----- Textauszug

Toni Stadler - Aglaia - image-1

Lot 460 Rα

Toni Stadler - Aglaia

Auktion 822 - Übersicht Köln
04.06.2002, 10:30 - Moderne Kunst 4. Juni 2002
Schätzpreis: 70.000 € - 80.000 €
Ergebnis: 94.400 € (inkl. Aufgeld)

Bronzeplastik. Höhe 97 cm, Breite 96 cm, Länge 208 cm. An der linken Schulter signiert TST. Einer von 3 Güssen; Gießerei Lotito und Polzoni.
Weczerek 116 b

1961 erhält Toni Stadler den Auftrag für George C. Marshall in Frankfurt eine Gedenkstätte zu entwerfen. Er wählt eine gänzlich unmonumentale, anmutige Lösung vor der Alten Oper. Der berühmte Marshall-Brunnen entsteht in ersten Entwürfen in Rom, der Stadt mit den schönsten Brunnen. Stadler gestaltet ein rundes Wasserbecken mit drei liegenden weiblichen Figuren.
„[...] eine Insel der Ruhe, die etwas von südlicher Heiterkeit in das Großstadtgetriebe vor dem alten Opernhaus bringt. Er greift den italienischen Dreiklang: Platz, Fassade, Brunnen auf, und in sprudelndem Wasser bewegt sich die Trias der Gestalten, Wasserwesen aus mittelmeerischem Geist geboren: Nymphen der Quellen. Man vergegenwärtigte sich den Symbolgehalt der Quellen in Zusammenhang mit dem, was der Anlaß für dieses Denkmal war: eben mit Dankbarkeit daran erinnern, daß der Marshall-Plan den Wiederaufbau Deutschlands nach dem Krieg entscheidend begründet hat, und nehme die Verse aus Faust II dazu, die der Künstler dem Werk mitgegeben hat:

Aglaia:
Anmut bringen wir ins Leben
Leget Anmut in das Geben.

----------

▶ _Aufgaben_
(a) Erläutern Sie in ein bis drei Sätzen, welchen Anlass der Textauszug zu Toni Stadlers Aglaia für die Frankfurter Gedenkstätte nennt.
(b) Setzen Sie den Textauszug zu Toni Stadlers Aglaia nach seinem letzten Satz fort.
Das anschließende Material wird zur Bearbeitung nicht gebraucht.

----- Verfügbares Material

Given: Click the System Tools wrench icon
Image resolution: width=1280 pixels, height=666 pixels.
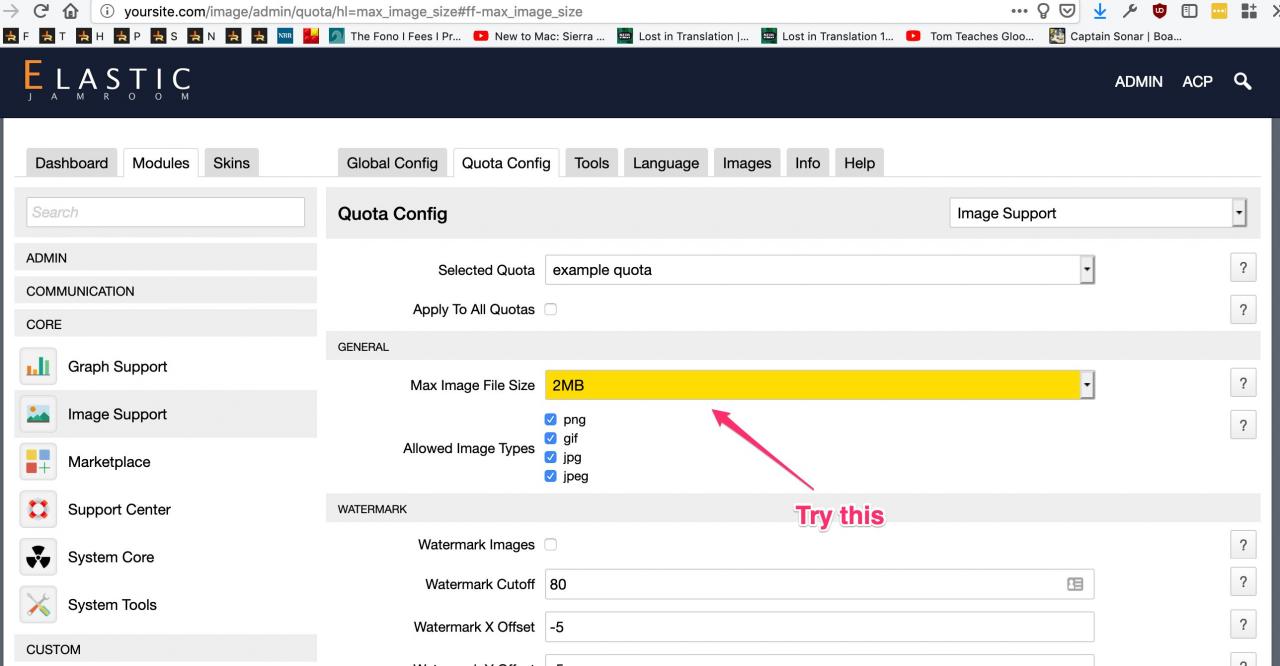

----------

▶ _Lösungen_
(a) Die Gedenkstätte sollte mit Dankbarkeit daran erinnern, dass der Marshall-Plan den Wiederaufbau Deutschlands nach dem Krieg entscheidend begründet hat. Deshalb erhielt Toni Stadler 1961 den Auftrag, in Frankfurt eine Gedenkstätte für George C. Marshall zu entwerfen.

(b)
Hegemone:
Leget Anmut ins Empfangen
Lieblich ist's den Wunsch erlangen.
Euphrosyne:
Und in stiller Tage Schranken
Höchst anmutig sei das Danken.

Hier wird deutlich, in wie glücklicher Weise Stadler auch dem Sinngehalt einer solchen Aufgabe gerecht geworden ist. Das Wechselspiel der Figuren, die jede für sich eine in sich geschlossene Variante von weiblicher liegender Figur ist, erscheint in der Gesamtschau vielfältig aufeinander bezogen. Die Bewegung des Wassers, die Reflexe des Lichts verbinden sich mit der Landschaft der Körper und Gewänder. Es sind elementare Wesen, von einer 'barocken' Fülle und Kraft, die um eine Mitte kreisen, Urgestalten, aber mit Anmut versehen, die in ihrer gestrafften Durchführung der raumbestimmenden Bewegtheit an die Nymphen des Neumarktbrunnens in Wien von Raphael Donner denken lassen." (Thomas Weczerek, Toni Stadler, Das plastische Werk, München 1988, S. 23 f.)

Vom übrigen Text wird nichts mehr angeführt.